Researchers Régis Barnichon and Aayush Singh examined tariff shifts between 1870 and 2020. Their data shows that when average tariffs rose by roughly four percentage points, inflation (as measured by CPI) fell by around two percentage points, and unemployment rose by about one.
This finding directly contradicts traditional economic models, which predict that import duties act as a cost-push inflation driver. Instead, the authors suggest that tariff hikes operate primarily through a demand-side channel: They create uncertainty, reduce asset prices, and depress consumer demand, which together exert downward pressure on inflation.
Notably, tariff announcements often coincide with sharp drops in stock markets and increased volatility. These shock effects, the study argues, compress demand and rattle confidence, contributing to the negative demand impulse.

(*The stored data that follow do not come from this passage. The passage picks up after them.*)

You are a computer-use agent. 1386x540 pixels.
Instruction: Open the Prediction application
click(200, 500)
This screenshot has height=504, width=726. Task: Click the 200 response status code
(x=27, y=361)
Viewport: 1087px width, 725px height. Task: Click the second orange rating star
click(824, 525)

The implications for policymakers—and especially the Fed—are profound. If tariffs lower, not raise, inflation, then traditional monetary responses (such as holding or raising rates to combat expected price surges) may be misguided. Barnichon and Singh argue that central bankers may have misread tariff shocks, responding in ways that amplify economic weakness rather than tame inflation.

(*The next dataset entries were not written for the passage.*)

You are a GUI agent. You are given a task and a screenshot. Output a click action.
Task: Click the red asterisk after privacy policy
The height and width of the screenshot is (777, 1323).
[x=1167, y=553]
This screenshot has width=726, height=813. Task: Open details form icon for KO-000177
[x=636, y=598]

The authors also note a surprising lack of empirical research on the macroeconomic effects of tariffs, suggesting that decades of economic orthodoxy around import taxes may rest more on theoretical assumptions than real-world evidence.
Although the modern-era evidence is less precise, the authors maintain that the historical relationship remains significant: Tariff increases were consistently associated with lower inflation and weaker economic activity.
Ultimately, the study reshapes how trade policy should be understood. It calls into question long-held, widely accepted views, especially the notion that tariffs are automatically inflationary. The authors do not take a political stance, but they do suggest a reassessment: If the dominant inflation argument against tariffs is empirically flawed, then debates over trade can (and should) be reframed around national production, employment, and strategic economic resilience.